CAIRO: Human rights organizations denounced a court ruling against a man for distributing flyers criticizing the Supreme Council for Military Forces as unprecedented violation of freedom of expression this year.
This is the fastest and harshest verdict against freedom of expression since the January 25 Revolution, according to the Arab Network for Human Rights Information (ANHRI).
Al Waily Court sentenced Gaber Sayed Gaber Abdel Haq to a one year in prison and a LE 200 fine for distributing the flyers last Friday, Dec. 23, in Abbasiya.

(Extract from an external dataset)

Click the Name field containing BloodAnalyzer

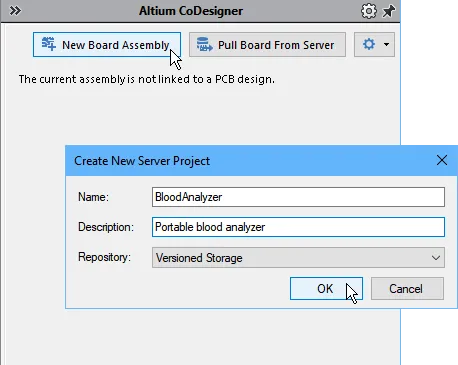point(298,197)
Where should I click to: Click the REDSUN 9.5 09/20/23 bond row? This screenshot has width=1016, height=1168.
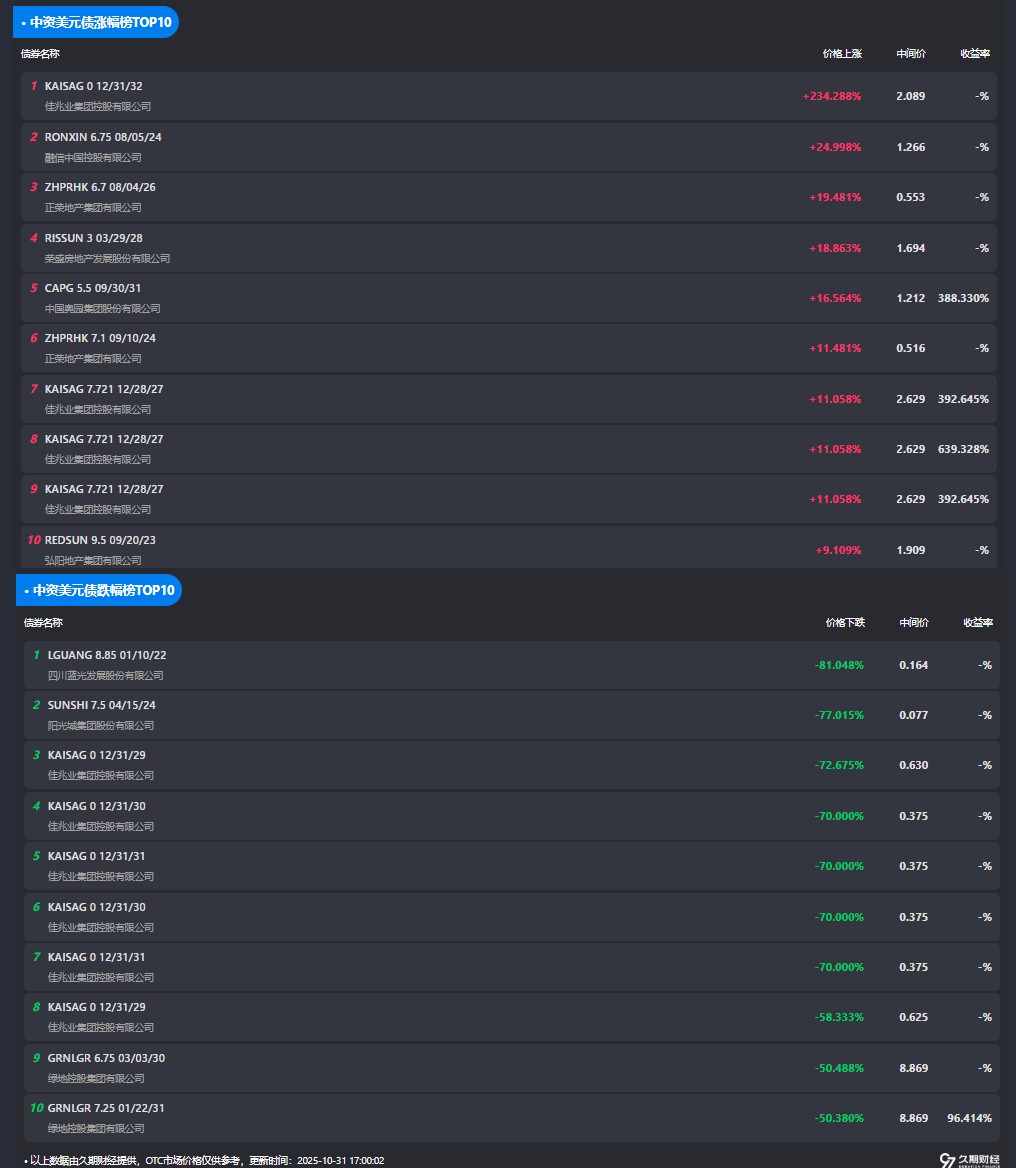point(100,540)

The Egyptian Organization for Human Rights (EOHR) also condemned the verdict and called for the reconsideration of the Egyptian legislative structure in order to eliminate all articles that are against freedom of expression, which were inherited from the Mubarak regime.
“Such court decision is a serious violation against the freedom of expression and freedom of peaceful assembly, which are guaranteed according to the international standards of human rights,” said head of EOHR Hafez Abou Saeda.
Verdicts of the local administrative courts stress on the freedom of peaceful assembly of all aspects such as lectures, seminars, debates and speeches, he added.
ANHRI will take on the case and represent Abdel Haq, said Gamal Eid, executive director of ANHRI in a statement, “We will defend this citizen who practiced his legal right of freedom of expression.”
Eid noted that the expulsion of Prosecutor General, Abdel Meguid Mahmoud, is now a wish of hundreds that have been victims of his injustice, whether before or after the Jan. 25 uprising.
Mahmoud referred the case to an urgent court, which sentenced Abdel-Haq three days after his arrest.